Jeeva Meshram
I remember the first time I stepped into Mahidharpura’s diamond market. The heat, the noise, the sheer energy of it all—it felt like standing in the heart of a storm. Men sat on sidewalks, crouched on low walls, velvet trays on their laps shimmering with wealth beyond measure. Deals were whispered, fortunes made or lost in the flick of a wrist. I was younger then, barely starting out, a man from Mumbai who had found his way to Surat, India, with a dream and borrowed money.
Now, at 54, I stand on the same streets, though I no longer crouch on the sidewalk. My workshop handles only large stones—five carats and up—cut with precision by men whose hands are as steady as their ambitions. I remember the risks I took, the first diamonds I bought with money I didn’t have. Luck was on my side. I made my profit and never looked back.
Surat has transformed in the years since. It was once a provincial town; now it’s the nerve center of the global diamond trade. Ninety percent of the world’s diamonds pass through our hands, our eyes, our grinding wheels. Every morning, I walk through my workshop, watching my cutters work under the hum of machines. Their hands move with speed and precision, pressing rough stones onto polishing wheels, breathing life into lifeless carbon.
But not all diamonds carry light. Some arrive with histories no certificate can erase.
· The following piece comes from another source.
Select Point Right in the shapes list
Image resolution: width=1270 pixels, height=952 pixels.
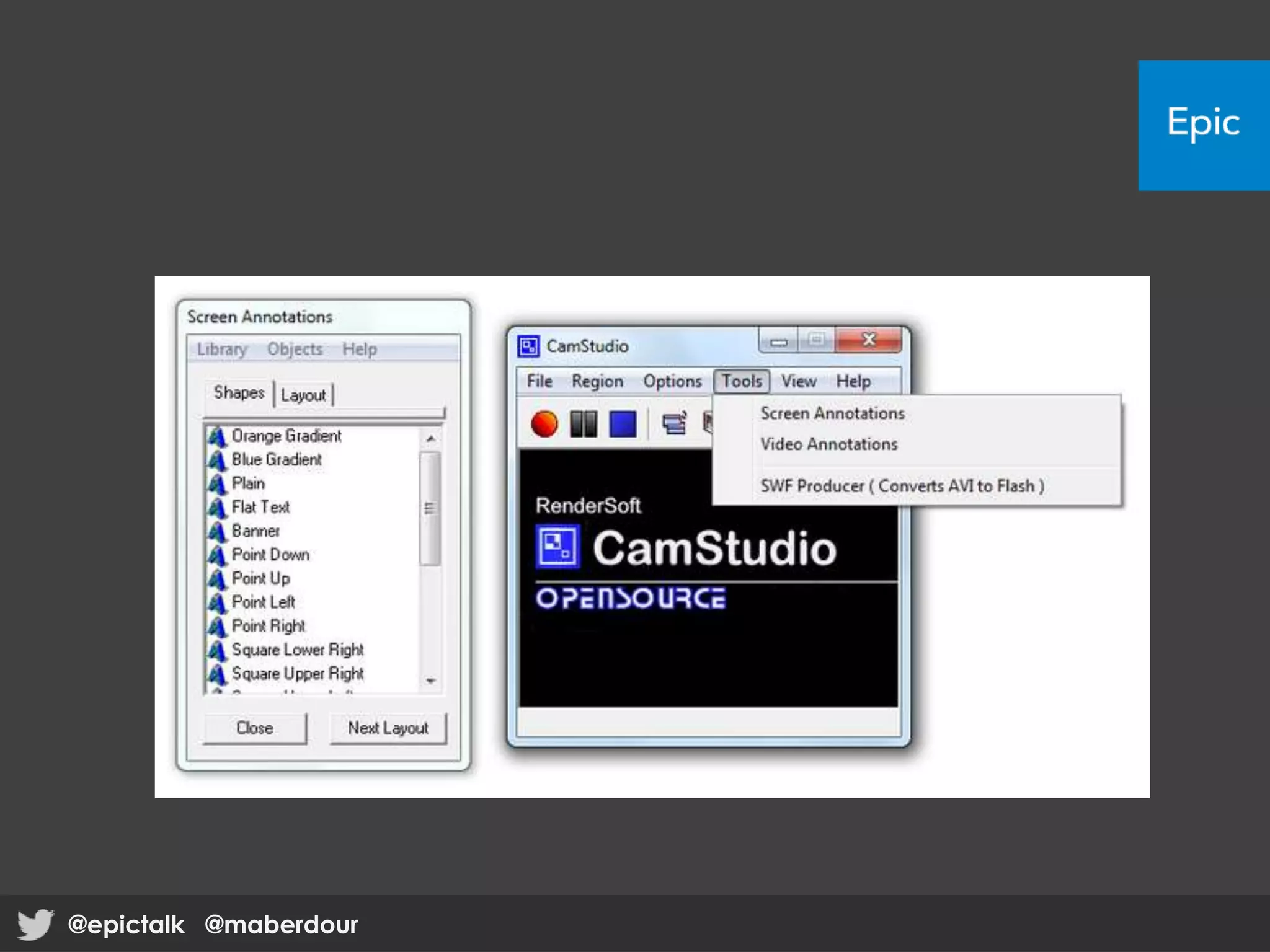(x=268, y=626)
The Kimberley Process is supposed to keep blood diamonds out, but stones have a way of slipping through borders, through hands willing to look the other way. By the time a diamond reaches my workshop, its past is invisible. It’s just a stone, waiting to shine.
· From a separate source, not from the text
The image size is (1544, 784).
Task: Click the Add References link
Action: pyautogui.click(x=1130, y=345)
The business has given me wealth, but it has also given me questions. How much do we really own when everything we have can be traded, sold, or locked away? The stones I hold today will be in someone else’s hands tomorrow. They outlive us, and perhaps, in that, they mock us. I watch my cutters, the younger men, the dreamers. I wonder what they see when they look at these diamonds. Perhaps they see what I once did—a future, a promise. Or perhaps, like me, they now see only the weight of it all.